Yang menimbulkan masalah ialah yang tersebut dalam butir 2, karena ada
keterangan tambahan bahwa putusan lepas dari segala tuntutan hukum yang tidak
boleh dibanding ialah masalah yang tepatnya penerapan hukum. Jadi, kekeliruan
hakim dalam menerapkan hukum dalam putusan lepas dari segala tuntutan hukum
justru tidak boleh disbanding.
d. Tujuan banding ,
Tujuan banding ada dua yaitu
a) Menguji putusan pengadilan tingkat pertama
tentang ketepatannya
b) Untuk memeriksa baru untuk keseluruhan perkara
itu.
Oleh karena itu banding sering disebut juga revisi. Penerikasan
banding sebenarkan merupakan suatu penilaian baru. Jadi dapat diajukan
saksi-saksi baru, ahli-ahli, dan surat-surat baru.

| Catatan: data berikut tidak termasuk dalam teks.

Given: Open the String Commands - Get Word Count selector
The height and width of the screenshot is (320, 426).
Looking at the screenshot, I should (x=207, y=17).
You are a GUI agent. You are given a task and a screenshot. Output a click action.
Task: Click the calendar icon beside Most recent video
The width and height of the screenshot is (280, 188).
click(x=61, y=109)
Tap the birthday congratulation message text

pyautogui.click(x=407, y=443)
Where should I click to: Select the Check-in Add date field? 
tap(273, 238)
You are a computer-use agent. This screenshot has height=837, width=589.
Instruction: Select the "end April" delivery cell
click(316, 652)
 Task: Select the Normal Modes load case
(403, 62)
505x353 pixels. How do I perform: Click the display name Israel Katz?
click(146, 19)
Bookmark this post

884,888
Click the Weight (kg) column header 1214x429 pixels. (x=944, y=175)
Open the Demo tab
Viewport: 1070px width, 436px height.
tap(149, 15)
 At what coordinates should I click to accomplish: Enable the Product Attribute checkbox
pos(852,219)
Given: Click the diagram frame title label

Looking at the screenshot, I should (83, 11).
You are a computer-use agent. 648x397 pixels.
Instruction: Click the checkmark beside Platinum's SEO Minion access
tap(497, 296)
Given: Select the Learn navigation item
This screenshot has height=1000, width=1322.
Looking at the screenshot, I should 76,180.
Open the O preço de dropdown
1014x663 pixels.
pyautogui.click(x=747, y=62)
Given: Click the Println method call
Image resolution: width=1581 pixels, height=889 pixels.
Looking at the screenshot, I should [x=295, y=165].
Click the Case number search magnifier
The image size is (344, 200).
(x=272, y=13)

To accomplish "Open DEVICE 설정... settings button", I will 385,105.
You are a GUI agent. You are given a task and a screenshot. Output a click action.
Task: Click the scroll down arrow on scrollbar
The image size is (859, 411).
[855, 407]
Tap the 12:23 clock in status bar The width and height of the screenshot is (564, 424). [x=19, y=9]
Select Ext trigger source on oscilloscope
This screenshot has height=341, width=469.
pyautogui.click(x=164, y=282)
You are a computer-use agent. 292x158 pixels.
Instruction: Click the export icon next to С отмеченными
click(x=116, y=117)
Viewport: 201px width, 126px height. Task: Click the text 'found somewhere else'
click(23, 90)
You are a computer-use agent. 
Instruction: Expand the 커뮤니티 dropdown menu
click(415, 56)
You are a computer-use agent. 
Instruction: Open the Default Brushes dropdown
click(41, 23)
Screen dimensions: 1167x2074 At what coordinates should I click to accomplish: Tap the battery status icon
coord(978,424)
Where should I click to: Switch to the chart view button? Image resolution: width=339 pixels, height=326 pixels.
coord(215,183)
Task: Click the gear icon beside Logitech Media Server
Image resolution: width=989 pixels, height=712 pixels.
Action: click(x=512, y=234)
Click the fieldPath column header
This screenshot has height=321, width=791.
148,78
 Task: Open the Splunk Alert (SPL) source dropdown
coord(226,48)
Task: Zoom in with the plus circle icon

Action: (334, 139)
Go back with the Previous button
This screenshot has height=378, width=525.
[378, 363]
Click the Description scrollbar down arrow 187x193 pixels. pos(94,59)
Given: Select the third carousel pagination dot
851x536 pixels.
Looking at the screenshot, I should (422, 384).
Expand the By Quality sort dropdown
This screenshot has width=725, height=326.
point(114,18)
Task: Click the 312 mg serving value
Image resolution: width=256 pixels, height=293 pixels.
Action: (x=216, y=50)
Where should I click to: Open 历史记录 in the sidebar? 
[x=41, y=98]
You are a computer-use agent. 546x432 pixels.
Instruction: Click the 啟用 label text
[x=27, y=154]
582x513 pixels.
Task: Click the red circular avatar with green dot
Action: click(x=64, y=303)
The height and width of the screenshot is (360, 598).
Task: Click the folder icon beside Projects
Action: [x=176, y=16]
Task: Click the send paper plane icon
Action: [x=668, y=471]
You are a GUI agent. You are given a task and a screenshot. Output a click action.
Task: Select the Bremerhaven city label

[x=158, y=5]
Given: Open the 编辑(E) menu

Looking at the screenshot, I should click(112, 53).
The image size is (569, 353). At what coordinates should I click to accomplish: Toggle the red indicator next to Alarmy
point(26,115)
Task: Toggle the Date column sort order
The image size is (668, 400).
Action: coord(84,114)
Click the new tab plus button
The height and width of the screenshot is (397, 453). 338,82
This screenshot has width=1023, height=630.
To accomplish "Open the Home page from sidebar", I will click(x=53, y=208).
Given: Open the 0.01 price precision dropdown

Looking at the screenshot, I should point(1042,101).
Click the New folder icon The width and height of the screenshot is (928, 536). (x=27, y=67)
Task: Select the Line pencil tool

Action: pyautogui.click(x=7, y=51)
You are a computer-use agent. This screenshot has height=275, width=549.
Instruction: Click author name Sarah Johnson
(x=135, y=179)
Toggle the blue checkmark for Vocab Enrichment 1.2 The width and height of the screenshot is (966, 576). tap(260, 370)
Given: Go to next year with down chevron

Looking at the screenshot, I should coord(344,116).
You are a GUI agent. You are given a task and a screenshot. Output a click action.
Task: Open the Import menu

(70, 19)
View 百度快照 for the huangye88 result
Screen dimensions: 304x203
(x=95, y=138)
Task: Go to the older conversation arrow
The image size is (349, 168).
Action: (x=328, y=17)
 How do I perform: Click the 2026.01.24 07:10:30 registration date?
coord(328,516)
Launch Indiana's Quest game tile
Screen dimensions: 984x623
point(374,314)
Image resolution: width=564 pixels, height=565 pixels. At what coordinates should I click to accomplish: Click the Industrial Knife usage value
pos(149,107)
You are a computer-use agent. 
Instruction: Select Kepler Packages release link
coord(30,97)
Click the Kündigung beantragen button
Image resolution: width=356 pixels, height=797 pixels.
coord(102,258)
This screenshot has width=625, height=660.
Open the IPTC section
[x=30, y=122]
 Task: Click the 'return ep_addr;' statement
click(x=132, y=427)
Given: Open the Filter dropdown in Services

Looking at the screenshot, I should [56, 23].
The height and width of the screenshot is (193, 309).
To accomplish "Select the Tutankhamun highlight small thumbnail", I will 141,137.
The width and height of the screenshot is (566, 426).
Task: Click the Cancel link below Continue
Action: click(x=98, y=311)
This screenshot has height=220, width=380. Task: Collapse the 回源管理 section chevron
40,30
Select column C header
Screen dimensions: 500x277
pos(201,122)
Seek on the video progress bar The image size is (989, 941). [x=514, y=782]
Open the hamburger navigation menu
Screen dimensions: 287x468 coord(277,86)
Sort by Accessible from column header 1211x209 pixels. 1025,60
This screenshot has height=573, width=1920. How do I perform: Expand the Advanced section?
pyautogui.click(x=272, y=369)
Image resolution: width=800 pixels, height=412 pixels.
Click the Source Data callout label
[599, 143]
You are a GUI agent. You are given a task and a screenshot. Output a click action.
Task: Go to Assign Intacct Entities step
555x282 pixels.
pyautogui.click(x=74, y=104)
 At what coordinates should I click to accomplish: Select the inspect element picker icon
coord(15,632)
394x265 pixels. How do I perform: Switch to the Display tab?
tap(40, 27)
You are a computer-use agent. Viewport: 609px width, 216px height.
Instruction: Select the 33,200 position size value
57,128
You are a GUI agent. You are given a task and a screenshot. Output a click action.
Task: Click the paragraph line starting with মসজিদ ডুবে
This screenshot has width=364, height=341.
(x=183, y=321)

Yang berhak mengajukan banding adalah terdakwa atau yang dikuasakan
khusus untuk itu atau penuntut umum. Waktu untuk mengajuakan banding adalah
tujuh hari sesudah putusan dijatuhkan atau setelah putusan diberitahukan kepada
terndakwa yang tidak hadir. (pasal 233 ayat (1) dan (2) KUHAP). Dalam hal ini
panitera mencatat dan membuat akta mengena hal itu serta melekatkan akta
tersebut pada berkas perkara (Pasal 2344 ayat (2) KUHAP).
Dalam permintaan banding oleh panitera dibuat sebuah surat keterangan
yang ditandatangani olehnya dan juga oleh pemohon serta tembusannya diberikan
kepada pemohon yang bersangkutan (Pasal 233 ayat (3) KUHAP).
Jika waktu tujuh hari telah lewat tanpa dijatuhkan banding oleh yang
bersangkutan maka yang bersangkutan dianggap telah menerima. Putusan (pasal 234
ayat (1) KUHAP) . Dalam hal ini panitera mencatat dan membuat akta mengenai hal
itu serta melekatkan akte tersebut pada berkas perkara (pasal 234 ayat (2)
KUHAP).
Perlu
di perhatikan “bebas murni” (bebas dari dakwaan tidak boleh dibanding)
dan “bebas tidak murni” adalah suatu putusan yang bunyinya bebas hukum
yang di namai juga lepas dari segala tuntutan hukum terselubung (bedekt
onsilag van rechtsvervolging)
Kasus yang dikemukan ini adalah kasus Perlaungan Sitopul yang didakwa
melakukan pemerkosaan dan pembunuhan terhadap orang gadis SMP Taruna Palembang.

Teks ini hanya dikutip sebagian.